Work order. No record may be left out; print them all verbatim.

Stored records:
☆ ☆ ☆ ☆ ☆
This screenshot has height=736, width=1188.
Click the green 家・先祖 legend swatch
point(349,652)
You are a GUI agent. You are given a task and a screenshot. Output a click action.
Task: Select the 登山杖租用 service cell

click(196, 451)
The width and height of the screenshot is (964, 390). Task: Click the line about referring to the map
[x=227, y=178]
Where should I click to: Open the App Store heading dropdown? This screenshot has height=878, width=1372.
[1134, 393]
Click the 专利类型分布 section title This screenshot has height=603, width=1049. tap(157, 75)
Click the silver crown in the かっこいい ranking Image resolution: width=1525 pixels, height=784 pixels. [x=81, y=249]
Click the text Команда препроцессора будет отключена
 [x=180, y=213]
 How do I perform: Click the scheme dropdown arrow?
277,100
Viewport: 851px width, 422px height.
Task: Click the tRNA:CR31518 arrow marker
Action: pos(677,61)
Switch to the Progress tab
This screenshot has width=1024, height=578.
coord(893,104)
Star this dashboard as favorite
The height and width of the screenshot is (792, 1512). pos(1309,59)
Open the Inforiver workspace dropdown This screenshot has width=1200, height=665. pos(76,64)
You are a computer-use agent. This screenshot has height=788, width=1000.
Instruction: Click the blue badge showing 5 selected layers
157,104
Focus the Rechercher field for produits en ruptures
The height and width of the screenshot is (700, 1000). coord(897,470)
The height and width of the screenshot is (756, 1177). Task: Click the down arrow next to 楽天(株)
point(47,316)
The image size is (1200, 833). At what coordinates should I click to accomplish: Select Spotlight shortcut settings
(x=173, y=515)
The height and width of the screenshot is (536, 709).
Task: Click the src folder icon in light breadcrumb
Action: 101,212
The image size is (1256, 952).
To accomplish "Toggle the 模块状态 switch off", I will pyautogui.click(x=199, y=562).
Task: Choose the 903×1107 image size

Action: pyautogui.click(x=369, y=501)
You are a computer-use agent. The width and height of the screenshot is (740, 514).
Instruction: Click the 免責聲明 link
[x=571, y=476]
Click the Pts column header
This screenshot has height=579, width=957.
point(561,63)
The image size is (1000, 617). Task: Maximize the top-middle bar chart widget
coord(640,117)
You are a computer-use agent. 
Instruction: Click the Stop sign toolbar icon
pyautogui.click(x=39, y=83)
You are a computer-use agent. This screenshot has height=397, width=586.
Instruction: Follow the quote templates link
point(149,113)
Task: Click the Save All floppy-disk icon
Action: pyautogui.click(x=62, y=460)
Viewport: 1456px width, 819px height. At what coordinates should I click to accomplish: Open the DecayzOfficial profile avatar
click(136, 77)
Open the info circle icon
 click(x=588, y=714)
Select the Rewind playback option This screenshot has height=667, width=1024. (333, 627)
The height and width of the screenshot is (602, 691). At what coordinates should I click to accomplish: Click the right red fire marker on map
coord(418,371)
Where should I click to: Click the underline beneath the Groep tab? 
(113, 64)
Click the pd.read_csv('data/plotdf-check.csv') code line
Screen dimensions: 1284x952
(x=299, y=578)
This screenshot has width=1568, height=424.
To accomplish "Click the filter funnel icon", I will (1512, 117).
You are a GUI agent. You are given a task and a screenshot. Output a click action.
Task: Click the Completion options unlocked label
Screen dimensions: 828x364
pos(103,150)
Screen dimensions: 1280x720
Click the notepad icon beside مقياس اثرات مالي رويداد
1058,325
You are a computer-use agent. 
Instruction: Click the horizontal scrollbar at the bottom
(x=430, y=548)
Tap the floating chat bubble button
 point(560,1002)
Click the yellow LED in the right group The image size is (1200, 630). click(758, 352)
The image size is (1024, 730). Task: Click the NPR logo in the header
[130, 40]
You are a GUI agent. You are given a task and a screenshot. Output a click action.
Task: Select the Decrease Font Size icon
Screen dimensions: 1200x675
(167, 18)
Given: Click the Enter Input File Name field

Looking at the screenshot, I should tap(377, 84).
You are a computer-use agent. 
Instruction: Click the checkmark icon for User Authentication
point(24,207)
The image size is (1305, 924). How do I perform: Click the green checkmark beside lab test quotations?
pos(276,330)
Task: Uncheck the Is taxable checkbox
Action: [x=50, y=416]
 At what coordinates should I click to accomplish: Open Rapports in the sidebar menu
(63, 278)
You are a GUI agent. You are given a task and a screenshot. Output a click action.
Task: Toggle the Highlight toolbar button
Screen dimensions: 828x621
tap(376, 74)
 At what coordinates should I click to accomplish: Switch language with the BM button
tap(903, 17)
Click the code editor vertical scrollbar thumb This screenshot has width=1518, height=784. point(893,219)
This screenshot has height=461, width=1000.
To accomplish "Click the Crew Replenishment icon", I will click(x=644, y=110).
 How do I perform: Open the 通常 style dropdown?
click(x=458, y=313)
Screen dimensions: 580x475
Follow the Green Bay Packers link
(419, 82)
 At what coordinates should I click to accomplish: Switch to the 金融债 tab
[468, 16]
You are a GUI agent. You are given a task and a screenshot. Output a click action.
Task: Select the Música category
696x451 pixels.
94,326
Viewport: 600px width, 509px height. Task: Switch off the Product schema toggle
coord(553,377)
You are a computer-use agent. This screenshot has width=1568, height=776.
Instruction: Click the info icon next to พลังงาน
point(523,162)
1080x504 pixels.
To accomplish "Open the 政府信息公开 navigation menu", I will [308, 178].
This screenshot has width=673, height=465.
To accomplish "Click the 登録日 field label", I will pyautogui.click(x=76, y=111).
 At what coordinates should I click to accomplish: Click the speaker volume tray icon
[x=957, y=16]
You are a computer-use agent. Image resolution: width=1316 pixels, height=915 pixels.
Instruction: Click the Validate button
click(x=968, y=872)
☆ ☆ ☆ ☆ ☆
Solution to the exercise.
This screenshot has height=736, width=1188.
Click the green 家・先祖 legend swatch
point(349,652)
You are a GUI agent. You are given a task and a screenshot. Output a click action.
Task: Select the 登山杖租用 service cell

click(196, 451)
The width and height of the screenshot is (964, 390). Task: Click the line about referring to the map
[x=227, y=178]
Where should I click to: Open the App Store heading dropdown? This screenshot has height=878, width=1372.
[1134, 393]
Click the 专利类型分布 section title This screenshot has height=603, width=1049. tap(157, 75)
Click the silver crown in the かっこいい ranking Image resolution: width=1525 pixels, height=784 pixels. [x=81, y=249]
Click the text Команда препроцессора будет отключена
 [x=180, y=213]
 How do I perform: Click the scheme dropdown arrow?
277,100
Viewport: 851px width, 422px height.
Task: Click the tRNA:CR31518 arrow marker
Action: pos(677,61)
Switch to the Progress tab
This screenshot has width=1024, height=578.
coord(893,104)
Star this dashboard as favorite
The height and width of the screenshot is (792, 1512). pos(1309,59)
Open the Inforiver workspace dropdown This screenshot has width=1200, height=665. pos(76,64)
You are a computer-use agent. This screenshot has height=788, width=1000.
Instruction: Click the blue badge showing 5 selected layers
157,104
Focus the Rechercher field for produits en ruptures
The height and width of the screenshot is (700, 1000). coord(897,470)
The height and width of the screenshot is (756, 1177). Task: Click the down arrow next to 楽天(株)
point(47,316)
The image size is (1200, 833). At what coordinates should I click to accomplish: Select Spotlight shortcut settings
(x=173, y=515)
The height and width of the screenshot is (536, 709).
Task: Click the src folder icon in light breadcrumb
Action: 101,212
The image size is (1256, 952).
To accomplish "Toggle the 模块状态 switch off", I will pyautogui.click(x=199, y=562).
Task: Choose the 903×1107 image size

Action: pyautogui.click(x=369, y=501)
You are a computer-use agent. The width and height of the screenshot is (740, 514).
Instruction: Click the 免責聲明 link
[x=571, y=476]
Click the Pts column header
This screenshot has height=579, width=957.
point(561,63)
The image size is (1000, 617). Task: Maximize the top-middle bar chart widget
coord(640,117)
You are a computer-use agent. 
Instruction: Click the Stop sign toolbar icon
pyautogui.click(x=39, y=83)
You are a computer-use agent. This screenshot has height=397, width=586.
Instruction: Follow the quote templates link
point(149,113)
Task: Click the Save All floppy-disk icon
Action: pyautogui.click(x=62, y=460)
Viewport: 1456px width, 819px height. At what coordinates should I click to accomplish: Open the DecayzOfficial profile avatar
click(136, 77)
Open the info circle icon
 click(x=588, y=714)
Select the Rewind playback option This screenshot has height=667, width=1024. (333, 627)
The height and width of the screenshot is (602, 691). At what coordinates should I click to accomplish: Click the right red fire marker on map
coord(418,371)
Where should I click to: Click the underline beneath the Groep tab? 
(113, 64)
Click the pd.read_csv('data/plotdf-check.csv') code line
Screen dimensions: 1284x952
(x=299, y=578)
This screenshot has width=1568, height=424.
To accomplish "Click the filter funnel icon", I will (1512, 117).
You are a GUI agent. You are given a task and a screenshot. Output a click action.
Task: Click the Completion options unlocked label
Screen dimensions: 828x364
pos(103,150)
Screen dimensions: 1280x720
Click the notepad icon beside مقياس اثرات مالي رويداد
1058,325
You are a computer-use agent. 
Instruction: Click the horizontal scrollbar at the bottom
(x=430, y=548)
Tap the floating chat bubble button
 point(560,1002)
Click the yellow LED in the right group The image size is (1200, 630). click(758, 352)
The image size is (1024, 730). Task: Click the NPR logo in the header
[130, 40]
You are a GUI agent. You are given a task and a screenshot. Output a click action.
Task: Select the Decrease Font Size icon
Screen dimensions: 1200x675
(167, 18)
Given: Click the Enter Input File Name field

Looking at the screenshot, I should tap(377, 84).
You are a computer-use agent. 
Instruction: Click the checkmark icon for User Authentication
point(24,207)
The image size is (1305, 924). How do I perform: Click the green checkmark beside lab test quotations?
pos(276,330)
Task: Uncheck the Is taxable checkbox
Action: [x=50, y=416]
 At what coordinates should I click to accomplish: Open Rapports in the sidebar menu
(63, 278)
You are a GUI agent. You are given a task and a screenshot. Output a click action.
Task: Toggle the Highlight toolbar button
Screen dimensions: 828x621
tap(376, 74)
 At what coordinates should I click to accomplish: Switch language with the BM button
tap(903, 17)
Click the code editor vertical scrollbar thumb This screenshot has width=1518, height=784. point(893,219)
This screenshot has height=461, width=1000.
To accomplish "Click the Crew Replenishment icon", I will click(x=644, y=110).
 How do I perform: Open the 通常 style dropdown?
click(x=458, y=313)
Screen dimensions: 580x475
Follow the Green Bay Packers link
(419, 82)
 At what coordinates should I click to accomplish: Switch to the 金融债 tab
[468, 16]
You are a GUI agent. You are given a task and a screenshot. Output a click action.
Task: Select the Música category
696x451 pixels.
94,326
Viewport: 600px width, 509px height. Task: Switch off the Product schema toggle
coord(553,377)
You are a computer-use agent. This screenshot has width=1568, height=776.
Instruction: Click the info icon next to พลังงาน
point(523,162)
1080x504 pixels.
To accomplish "Open the 政府信息公开 navigation menu", I will [308, 178].
This screenshot has width=673, height=465.
To accomplish "Click the 登録日 field label", I will pyautogui.click(x=76, y=111).
 At what coordinates should I click to accomplish: Click the speaker volume tray icon
[x=957, y=16]
You are a computer-use agent. Image resolution: width=1316 pixels, height=915 pixels.
Instruction: Click the Validate button
click(x=968, y=872)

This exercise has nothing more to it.